YOUR OBJECTIVE: Every line that includes the word "showing" needs to be copied from the listing.

RECORDS FOR THIS TASK START

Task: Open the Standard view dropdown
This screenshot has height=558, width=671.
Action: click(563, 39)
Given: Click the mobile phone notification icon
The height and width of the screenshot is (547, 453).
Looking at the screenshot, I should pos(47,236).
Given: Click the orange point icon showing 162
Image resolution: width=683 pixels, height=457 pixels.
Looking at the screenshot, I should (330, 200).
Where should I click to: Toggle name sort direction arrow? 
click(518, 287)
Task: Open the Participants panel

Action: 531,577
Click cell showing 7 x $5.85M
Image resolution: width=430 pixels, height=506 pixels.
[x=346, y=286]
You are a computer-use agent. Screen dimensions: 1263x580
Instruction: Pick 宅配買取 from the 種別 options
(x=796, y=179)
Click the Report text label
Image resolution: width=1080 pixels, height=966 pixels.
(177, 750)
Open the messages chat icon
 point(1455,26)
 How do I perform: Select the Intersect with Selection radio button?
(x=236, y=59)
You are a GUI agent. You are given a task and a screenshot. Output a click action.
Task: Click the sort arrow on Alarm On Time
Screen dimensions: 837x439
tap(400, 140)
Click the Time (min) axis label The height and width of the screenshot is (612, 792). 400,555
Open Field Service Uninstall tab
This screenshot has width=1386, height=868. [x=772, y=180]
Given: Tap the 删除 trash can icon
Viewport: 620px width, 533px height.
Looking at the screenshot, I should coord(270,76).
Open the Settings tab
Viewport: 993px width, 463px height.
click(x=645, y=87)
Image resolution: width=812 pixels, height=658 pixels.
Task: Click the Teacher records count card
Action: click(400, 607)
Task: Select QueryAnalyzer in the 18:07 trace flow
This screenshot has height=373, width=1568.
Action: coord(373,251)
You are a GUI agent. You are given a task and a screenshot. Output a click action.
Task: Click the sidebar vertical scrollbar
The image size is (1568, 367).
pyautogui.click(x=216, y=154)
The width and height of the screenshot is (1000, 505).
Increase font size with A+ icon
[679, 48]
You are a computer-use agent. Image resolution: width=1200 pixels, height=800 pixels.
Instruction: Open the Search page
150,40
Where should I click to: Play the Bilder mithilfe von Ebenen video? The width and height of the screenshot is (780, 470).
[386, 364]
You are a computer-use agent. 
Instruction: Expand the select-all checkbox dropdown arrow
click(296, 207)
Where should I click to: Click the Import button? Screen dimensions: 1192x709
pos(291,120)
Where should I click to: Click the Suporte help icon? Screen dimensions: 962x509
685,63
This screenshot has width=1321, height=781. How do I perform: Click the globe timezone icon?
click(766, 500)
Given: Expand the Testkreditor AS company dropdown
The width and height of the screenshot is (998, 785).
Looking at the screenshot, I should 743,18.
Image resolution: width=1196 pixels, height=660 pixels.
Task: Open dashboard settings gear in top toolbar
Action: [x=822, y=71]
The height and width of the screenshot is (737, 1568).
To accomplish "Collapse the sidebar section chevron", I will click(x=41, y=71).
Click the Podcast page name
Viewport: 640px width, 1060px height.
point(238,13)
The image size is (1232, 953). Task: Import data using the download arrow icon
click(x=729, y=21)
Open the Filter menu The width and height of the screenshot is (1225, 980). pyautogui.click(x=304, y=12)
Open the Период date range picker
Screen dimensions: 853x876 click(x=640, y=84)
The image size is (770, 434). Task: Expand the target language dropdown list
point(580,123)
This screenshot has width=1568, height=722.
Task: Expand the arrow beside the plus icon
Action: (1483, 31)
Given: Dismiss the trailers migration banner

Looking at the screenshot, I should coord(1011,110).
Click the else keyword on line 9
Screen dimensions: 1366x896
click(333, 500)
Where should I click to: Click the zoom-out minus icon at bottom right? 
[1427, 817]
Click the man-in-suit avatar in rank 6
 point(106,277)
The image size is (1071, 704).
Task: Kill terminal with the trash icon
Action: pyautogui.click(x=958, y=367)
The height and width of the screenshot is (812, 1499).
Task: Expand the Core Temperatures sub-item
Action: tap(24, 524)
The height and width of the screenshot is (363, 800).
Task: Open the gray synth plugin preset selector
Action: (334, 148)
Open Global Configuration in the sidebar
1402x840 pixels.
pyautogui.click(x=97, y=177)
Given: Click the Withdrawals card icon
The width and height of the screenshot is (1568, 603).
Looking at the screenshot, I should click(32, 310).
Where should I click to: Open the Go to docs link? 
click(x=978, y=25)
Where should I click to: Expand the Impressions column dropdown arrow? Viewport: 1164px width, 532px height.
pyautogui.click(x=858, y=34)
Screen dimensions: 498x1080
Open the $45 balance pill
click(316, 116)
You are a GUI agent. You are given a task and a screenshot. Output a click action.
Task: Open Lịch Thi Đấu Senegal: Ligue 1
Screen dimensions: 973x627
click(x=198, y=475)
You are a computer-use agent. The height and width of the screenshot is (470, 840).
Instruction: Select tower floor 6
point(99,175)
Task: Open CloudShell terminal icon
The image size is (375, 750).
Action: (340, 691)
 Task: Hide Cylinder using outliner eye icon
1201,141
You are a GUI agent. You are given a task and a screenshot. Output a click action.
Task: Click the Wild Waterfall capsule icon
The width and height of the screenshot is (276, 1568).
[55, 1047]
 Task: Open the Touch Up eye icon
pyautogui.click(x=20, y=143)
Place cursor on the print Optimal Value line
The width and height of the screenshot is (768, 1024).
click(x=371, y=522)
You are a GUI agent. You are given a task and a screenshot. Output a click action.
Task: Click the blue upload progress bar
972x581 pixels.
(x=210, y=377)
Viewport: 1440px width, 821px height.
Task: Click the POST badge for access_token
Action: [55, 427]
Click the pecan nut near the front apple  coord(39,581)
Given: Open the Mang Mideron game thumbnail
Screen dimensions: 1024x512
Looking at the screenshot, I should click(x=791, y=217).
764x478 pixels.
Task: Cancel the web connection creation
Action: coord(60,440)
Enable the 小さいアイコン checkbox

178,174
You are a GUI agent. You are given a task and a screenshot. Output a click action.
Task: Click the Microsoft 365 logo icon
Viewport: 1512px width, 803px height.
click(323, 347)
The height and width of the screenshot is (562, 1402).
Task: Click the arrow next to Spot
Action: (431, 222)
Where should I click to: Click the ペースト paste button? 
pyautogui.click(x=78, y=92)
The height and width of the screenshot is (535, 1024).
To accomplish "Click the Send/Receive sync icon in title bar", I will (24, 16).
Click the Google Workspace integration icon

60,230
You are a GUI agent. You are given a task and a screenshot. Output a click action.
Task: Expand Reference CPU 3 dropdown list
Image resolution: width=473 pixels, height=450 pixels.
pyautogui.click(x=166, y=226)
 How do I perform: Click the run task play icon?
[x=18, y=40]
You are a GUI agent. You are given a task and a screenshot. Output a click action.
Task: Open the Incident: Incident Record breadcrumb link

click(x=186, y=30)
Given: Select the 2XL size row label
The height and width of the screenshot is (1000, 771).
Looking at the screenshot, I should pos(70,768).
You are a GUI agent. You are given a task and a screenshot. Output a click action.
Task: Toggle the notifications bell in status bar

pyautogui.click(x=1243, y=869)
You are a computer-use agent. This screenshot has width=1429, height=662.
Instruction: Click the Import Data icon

RECORDS FOR THIS TASK END

RESULT BELOW:
Given: Click the orange point icon showing 162
Click cell showing 7 x $5.85M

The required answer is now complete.